* Exercise details:
From the line bearing "Cookie Policy (729, 1955)" down to the final line of the records below, give every line again exactly and add nothing.
---- Material for the task
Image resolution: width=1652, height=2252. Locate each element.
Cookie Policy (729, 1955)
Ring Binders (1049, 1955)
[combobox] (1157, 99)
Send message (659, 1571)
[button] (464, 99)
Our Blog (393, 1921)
--------
* Answer space:
Cookie Policy (729, 1955)
Ring Binders (1049, 1955)
[combobox] (1157, 99)
Send message (659, 1571)
[button] (464, 99)
Our Blog (393, 1921)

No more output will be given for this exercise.